Adding Interleukin-2 Treatment To HAART's Anti-HIV Regimen Boosted T Cells' CD4+ Levels
Is HAART enough? The current, widespread "highly active antiretroviral therapy" knocks the AIDS virus down but not out. The first randomized, controlled trial of interleukin-2 (IL-2) therapy combined with HAART markedly boosted CD4+ without increasing HIV levels in patients' blood.
Results of the eight-center trial are reported in the Journal of the American Medical Association (JAMA), dated July 12, 2000, under the title: "Immunologic and virologic effects of subcutaneous IL-2 treatment in combination with antiretroviral therapy: A randomized controlled trial." Its authors are at NIH's National Institute of Allergy and Infectious Diseases (NIAID).
That two-year clinical trial, from April 1996 to April 1998, enrolled 78 HIV-infected volunteers already on the HAART regimen, half of whom had IL-2 added to their therapy. After one year of treatment, those in the IL-2 add-on group had an average 112 percent jump in their CD4+ counts, compared with 18 percent in the HAART-only control cohort. Moreover, their viral load in blood declined slightly.
IL-2 is produced by T cells - HIV's target. It potently enhances immune defenses, mainly T cells, B cells and natural killer cells. "The ultimate role of IL-2," observed the JAMA paper's senior author, "if it is found to benefit patients on antiretroviral therapy, would be to offer yet another means of maintaining quality of life and decreasing the incidence of AIDS-defining events. That is the goal. That is the hope."

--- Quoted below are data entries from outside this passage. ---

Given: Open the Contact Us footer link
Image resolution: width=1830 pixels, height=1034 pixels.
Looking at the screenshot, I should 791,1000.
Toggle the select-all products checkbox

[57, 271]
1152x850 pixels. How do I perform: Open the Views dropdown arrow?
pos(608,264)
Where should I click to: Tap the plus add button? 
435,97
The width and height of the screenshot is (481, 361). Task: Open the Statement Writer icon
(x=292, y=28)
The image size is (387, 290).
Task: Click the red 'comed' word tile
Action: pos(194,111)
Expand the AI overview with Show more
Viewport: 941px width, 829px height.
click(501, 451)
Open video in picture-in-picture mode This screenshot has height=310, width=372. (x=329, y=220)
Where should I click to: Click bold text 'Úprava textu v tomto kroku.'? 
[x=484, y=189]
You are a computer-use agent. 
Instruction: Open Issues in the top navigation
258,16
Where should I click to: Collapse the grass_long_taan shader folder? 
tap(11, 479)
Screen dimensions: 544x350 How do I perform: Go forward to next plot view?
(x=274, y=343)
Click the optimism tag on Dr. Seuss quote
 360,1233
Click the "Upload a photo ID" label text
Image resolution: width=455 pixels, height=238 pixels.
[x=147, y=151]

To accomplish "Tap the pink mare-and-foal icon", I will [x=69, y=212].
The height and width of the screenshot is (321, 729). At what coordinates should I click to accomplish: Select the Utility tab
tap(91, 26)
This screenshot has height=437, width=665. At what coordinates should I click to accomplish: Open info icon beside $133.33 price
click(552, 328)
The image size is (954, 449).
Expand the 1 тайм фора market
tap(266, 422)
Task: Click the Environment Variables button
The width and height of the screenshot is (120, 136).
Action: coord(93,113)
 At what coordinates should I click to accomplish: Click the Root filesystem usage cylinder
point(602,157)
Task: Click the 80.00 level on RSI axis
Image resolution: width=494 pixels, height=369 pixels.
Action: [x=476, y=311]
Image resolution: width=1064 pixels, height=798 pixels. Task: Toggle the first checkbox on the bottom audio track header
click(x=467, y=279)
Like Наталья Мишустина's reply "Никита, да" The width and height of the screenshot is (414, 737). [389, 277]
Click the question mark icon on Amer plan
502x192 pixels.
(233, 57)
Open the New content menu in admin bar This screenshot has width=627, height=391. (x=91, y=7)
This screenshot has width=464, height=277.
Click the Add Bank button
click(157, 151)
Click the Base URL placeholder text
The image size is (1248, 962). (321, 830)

Proprietary Cell Pathways Drug Instigates Assisted Tumor Suicide In Multiple Cancers
In the war on cancer, death is a much-desired outcome - the death of tumor cells, that is. In cancer chemotherapy, many of the drugs in use bluntly kill fast-dividing cells, which by definition are usually cancerous ones. The July 1, 2000, issue of the journal Cancer Research reports a different strategy - forcing the target cells to commit suicide - that is, apoptosis.
The article's title reads: "Exisulind induction of apoptosis involves guanosine 3',5'-monophosphate [GMP] phosphodiesterase [PDE] inhibition, protein kinase G activation, and attenuated b-catenin." Its principal authors are scientists at Cell Pathways Inc. in Horsham, Pa.
Working backward through the title's run-up to cell death by apoptosis, beta-catenin is a regulatory protein that causes excessive cell growth in colon cancer. There it accumulates unduly when mutations occur in the gene for adenomatous polyposis coli. This is the non-malignant precursor to colon cancer per se. At the title's beginning, exisulind (trademarked Aptosyn) is a proprietary Cell Pathways drug, a non-steroidal, anti-inflammatory agent. In between are the PDE gene families, overexpressed in cancerous and precancerous cells of the colon.
Inhibiting this chain of events ends up with the programmed cell death of the tumor-tainted cells, while sparing normal ones.